Turn any monotone circuit into a data structure by embedding max registers everywhere; for example, we can implement a counter as a tree of 2-input adders with single-writer registers at the bottom. Anybody who updates an input to the circuit is responsible for updating all the outputs to gates on a path from that input to the root, and a reader just reads the max register at the root.
For a counter, an increment operation decomposes recursively like this:
- inc(left) [or inc(right) as appropriate]
output <- left + right
where read and write operations on left, right, and output are all max register operations, to avoid the possibility of lost updates from delayed incrementers. The cost of an increment to an m-valued counter is then O(log n log m), while the cost of a read is O(log m). These reduce to O(log2 n) and O(log n) if we assume m is polynomial in n.

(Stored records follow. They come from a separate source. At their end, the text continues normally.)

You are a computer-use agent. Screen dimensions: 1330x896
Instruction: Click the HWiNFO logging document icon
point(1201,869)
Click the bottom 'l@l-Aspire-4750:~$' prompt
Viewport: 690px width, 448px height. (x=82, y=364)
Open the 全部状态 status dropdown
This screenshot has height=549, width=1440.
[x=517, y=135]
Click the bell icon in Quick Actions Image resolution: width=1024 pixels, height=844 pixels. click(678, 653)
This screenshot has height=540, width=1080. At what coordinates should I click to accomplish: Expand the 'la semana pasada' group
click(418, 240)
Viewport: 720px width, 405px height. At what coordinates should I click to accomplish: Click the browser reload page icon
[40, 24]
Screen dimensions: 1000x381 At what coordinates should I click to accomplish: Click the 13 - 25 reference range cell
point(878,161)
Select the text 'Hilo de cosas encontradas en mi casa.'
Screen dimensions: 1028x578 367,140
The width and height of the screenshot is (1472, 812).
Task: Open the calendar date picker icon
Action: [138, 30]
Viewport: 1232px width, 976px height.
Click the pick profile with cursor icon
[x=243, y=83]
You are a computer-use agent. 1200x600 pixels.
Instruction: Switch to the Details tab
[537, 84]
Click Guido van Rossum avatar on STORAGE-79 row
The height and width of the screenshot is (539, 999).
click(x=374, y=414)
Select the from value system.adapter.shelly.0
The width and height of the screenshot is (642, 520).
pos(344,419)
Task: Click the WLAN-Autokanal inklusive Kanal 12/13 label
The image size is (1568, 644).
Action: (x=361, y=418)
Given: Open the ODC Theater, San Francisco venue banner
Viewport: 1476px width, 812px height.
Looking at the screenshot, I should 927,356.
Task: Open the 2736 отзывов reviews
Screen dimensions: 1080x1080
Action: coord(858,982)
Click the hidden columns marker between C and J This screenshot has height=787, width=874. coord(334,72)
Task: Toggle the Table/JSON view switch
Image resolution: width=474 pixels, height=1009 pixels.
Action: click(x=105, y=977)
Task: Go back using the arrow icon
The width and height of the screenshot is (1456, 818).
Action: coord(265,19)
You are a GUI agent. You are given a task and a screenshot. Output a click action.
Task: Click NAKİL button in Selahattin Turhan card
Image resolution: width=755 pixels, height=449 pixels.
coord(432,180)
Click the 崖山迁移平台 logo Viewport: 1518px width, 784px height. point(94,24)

To prove this is linearizable, pretend that all the constituent counters and max registers are atomic (which we can do if they are themselves linearizable) and construct an explicit linearization ordering as follows:
- Assign each increment the value left+right just after it increments left or right, and order the increments by these values. (Note that this is automatically consistent with the real-time ordering.)
- Assign each read the value it reads, and order the reads by the time at which they read output (also consistent with real-time ordering).
Interleave the reads and increments by putting all reads that return v just after the increment assigned v. To show this is consistent with real-time ordering, first suppose some increment is assigned v and some read starts after the increment finishes. Then the increment (because it finished) read values l' and r' from left and right that were at least as large as the value l and r when it finished its increment, and writes l'+r' >= v to output before the reader reads it. This implies the reader is ordered later. Alternatively, if a reader finishes before some increment starts, then any value stored in output before the increment starts is less than l+r (since left and right are non-decreasing and at least one is smaller than it is after the incrementer's first increment), so the reader's value is also less than l+r and it gets ordered first.
This proof breaks down for a generalized counter that allows arbitrary non-negative increments; it is possible to construct an execution where two processes increment left and right by +1 and +2 but readers see all values 0, 1, 2, and 3 (we need a third process to sneak in and read 0 from the left long before reading 2 from right, even though some faster process sees a 1 in left and a 0 in right before the +2 increment happens). For generalized counters and monotone circuits in general, we get a weaker condition called monotone consistency that is similar to the requirements for lattice agreement (see the paper for details).
An open problem is whether a stronger construction could transform any monotone circuit like this into a linearizable data structure while keeping the polylogarithmic cost bounds. One way to do this would be to find a cheap snapshot for two max registers, and use it to read the values of left and right atomically. Unfortunately, we currently don't know how to build a 2-max-register snapshot object. It may be that doing so is inherently hard, but we don't know that either.